Dalla valorizzazione delle idee dei giovani alla necessità di una nuova cornice normativa dedicata ai festival territoriali. È questo il messaggio lanciato da Enzo Maraio, assessore regionale al Turismo, alla promozione del territorio e alla transizione digitale, intervenuto a margine del Meeting del Mare durante un confronto con gli organizzatori di festival giovanili provenienti da diverse aree della Campania.
Nel corso dell’incontro è emersa, secondo Maraio, una posizione condivisa da molti operatori del settore: superare definitivamente il sistema dei contributi assegnati senza una programmazione strutturata e abbandonare pratiche legate a logiche clientelari.
L’assessore ha evidenziato come la Regione Campania abbia già avviato un percorso di rinnovamento, grazie anche all’azione del presidente Fico, introducendo criteri maggiormente orientati alla trasparenza e al merito. Tuttavia, per Maraio, il passaggio successivo deve essere quello di costruire strumenti capaci di premiare progettualità, innovazione e partecipazione giovanile.
Secondo l’esponente della giunta regionale, pur esistendo già una base normativa in materia di politiche giovanili e promozione culturale, manca ancora una disciplina specifica che riconosca il ruolo dei festival giovanili territoriali come motori di crescita culturale, sociale e identitaria delle comunità locali.
Da qui la proposta di una “Legge regionale per i Festival Giovanili dei Territori”, che dovrebbe perseguire obiettivi ben definiti: incentivare il protagonismo delle nuove generazioni, contrastare il fenomeno dello spopolamento nelle aree interne e costiere, promuovere il patrimonio culturale e le tradizioni locali, favorire l’innovazione e rafforzare il rapporto tra giovani e comunità. Tra le finalità indicate anche la creazione di nuove opportunità di sviluppo turistico.

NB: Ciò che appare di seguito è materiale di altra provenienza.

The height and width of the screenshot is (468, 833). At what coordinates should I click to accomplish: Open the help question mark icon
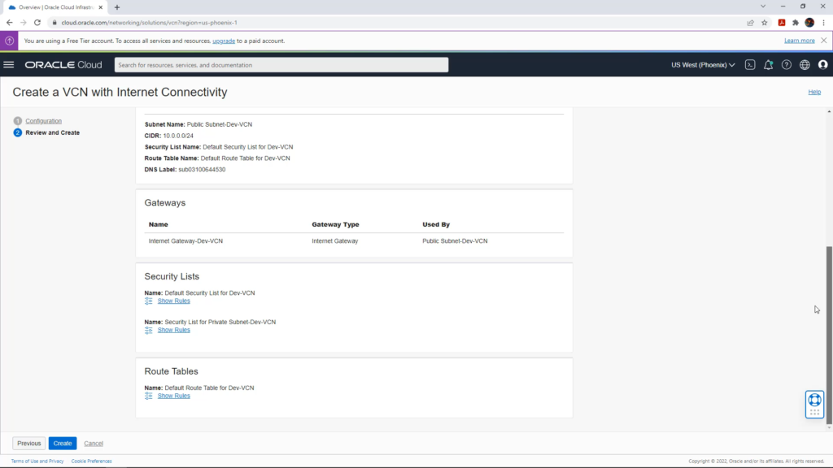(787, 65)
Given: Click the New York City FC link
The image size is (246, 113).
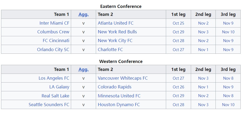Looking at the screenshot, I should click(x=115, y=40).
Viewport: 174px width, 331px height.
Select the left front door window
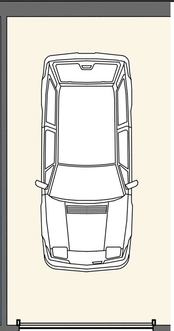click(50, 149)
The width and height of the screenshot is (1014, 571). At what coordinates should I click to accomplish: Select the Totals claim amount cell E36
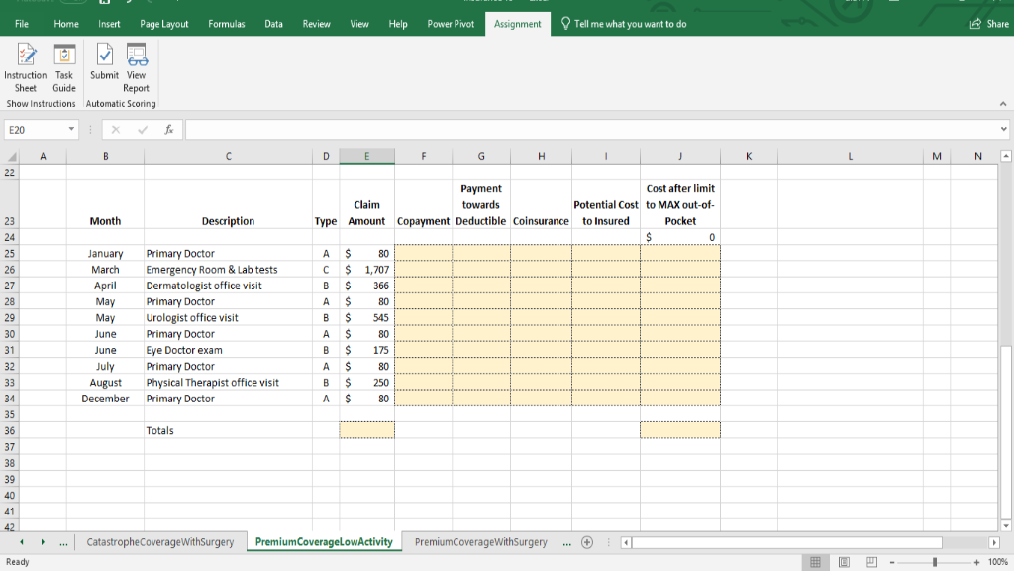pos(366,430)
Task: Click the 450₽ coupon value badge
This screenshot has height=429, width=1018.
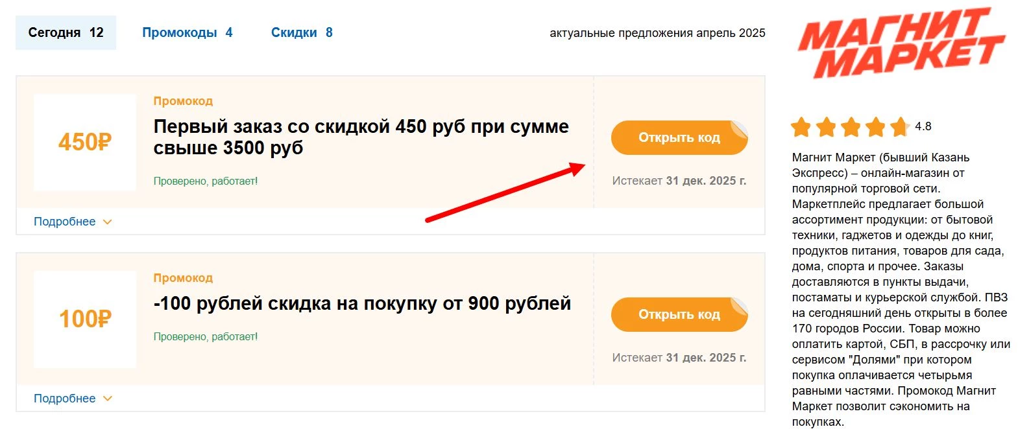Action: (x=85, y=142)
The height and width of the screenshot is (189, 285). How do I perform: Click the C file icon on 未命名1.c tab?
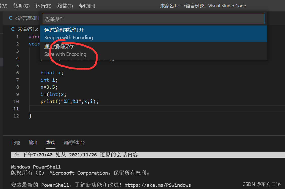tap(13, 29)
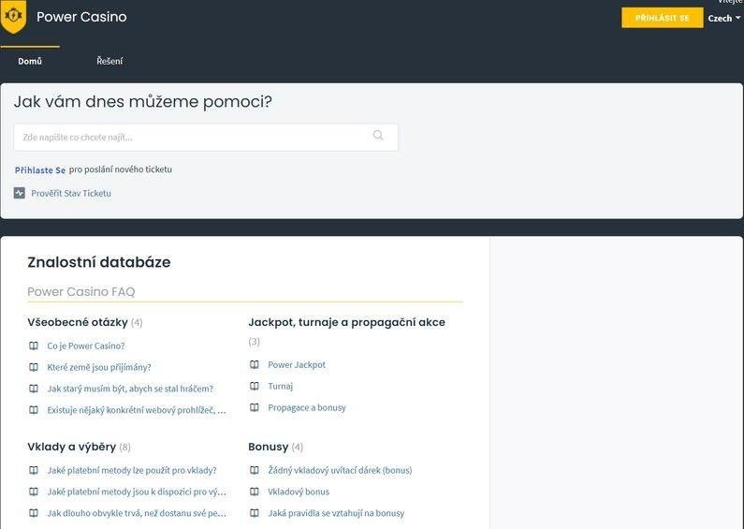
Task: Click the magnifying glass search icon
Action: coord(378,136)
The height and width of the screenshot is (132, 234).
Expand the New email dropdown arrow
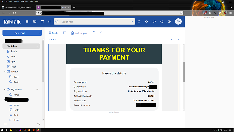coord(40,33)
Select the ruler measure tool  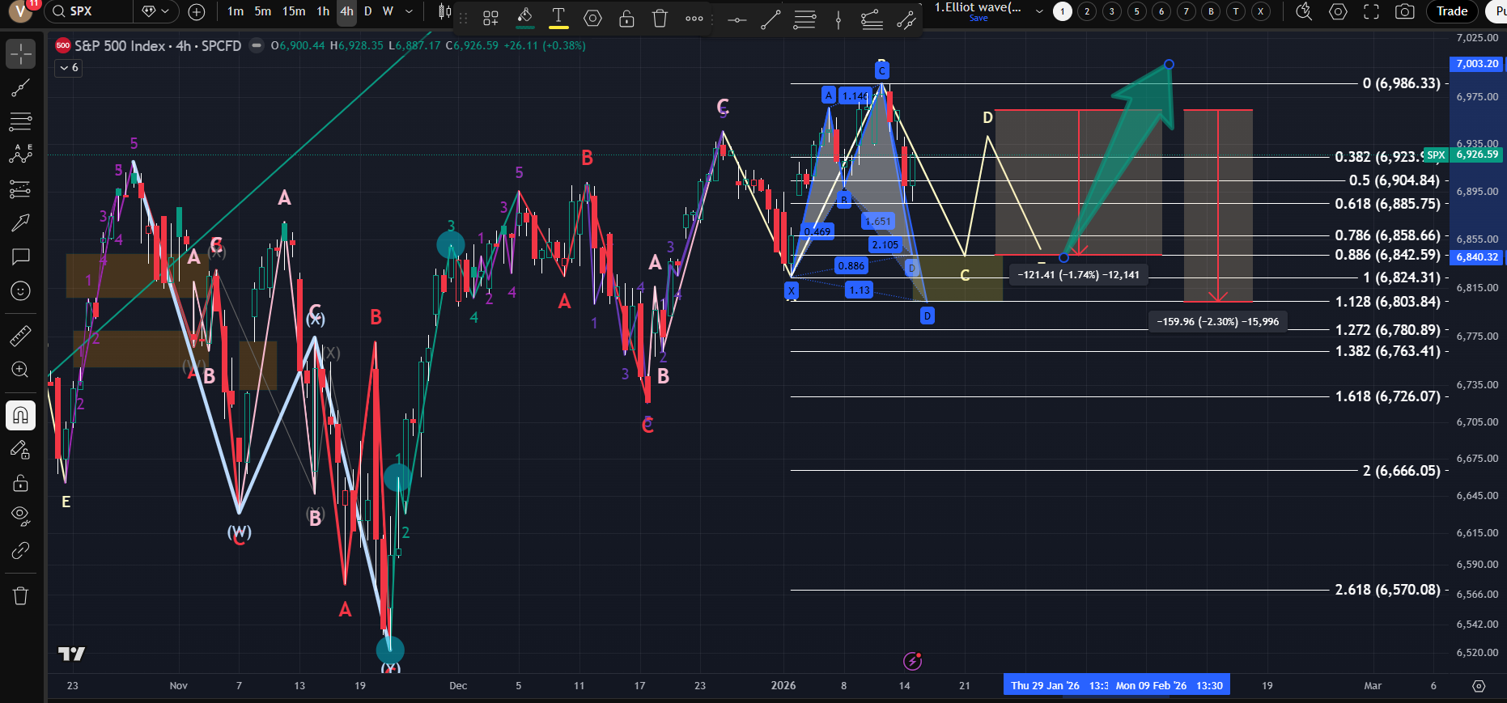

Per Maraio i festival non possono essere considerati semplici manifestazioni da sostenere economicamente, ma rappresentano autentici strumenti di aggregazione e crescita, capaci di produrre partecipazione, attrattività e sviluppo per i territori che li ospitano.
L’assessore ha inoltre sottolineato l’importanza di avviare la realizzazione di un calendario unico regionale degli eventi, ispirato alle migliori esperienze internazionali dei Convention & Visitors Bureau (CVB), con l’obiettivo di coordinare le iniziative, evitare sovrapposizioni e rafforzare l’immagine della Campania come destinazione culturale e turistica.
Per tradurre queste proposte in azioni concrete, Maraio ha annunciato la necessità di promuovere in tempi rapidi un tavolo di confronto che coinvolga figure e istituzioni attive sul territorio, tra cui don Gianni Citro, le fondazioni bancarie, il presidente della Commissione Turismo e Attività Produttive del Consiglio regionale, oltre ai rappresentanti del mondo della cultura, delle imprese, delle associazioni giovanili e del comparto turistico.
«La sfida non è finanziare più eventi, ma costruire una rete di festival che metta al centro i giovani, valorizzi i territori e contribuisca a progettare il futuro della Campania», ha ribadito l’assessore.
A margine della visita al Meeting del Mare, Maraio ha preso parte anche a un incontro con il sindaco di Camerota, Mario Salvatore Scarpitta, amministratori del territorio e imprenditori locali. Nel corso del confronto ha evidenziato il ruolo sempre più rilevante del Cilento, definendolo un’area centrale e strategica per le prospettive di sviluppo dell’intera Campania.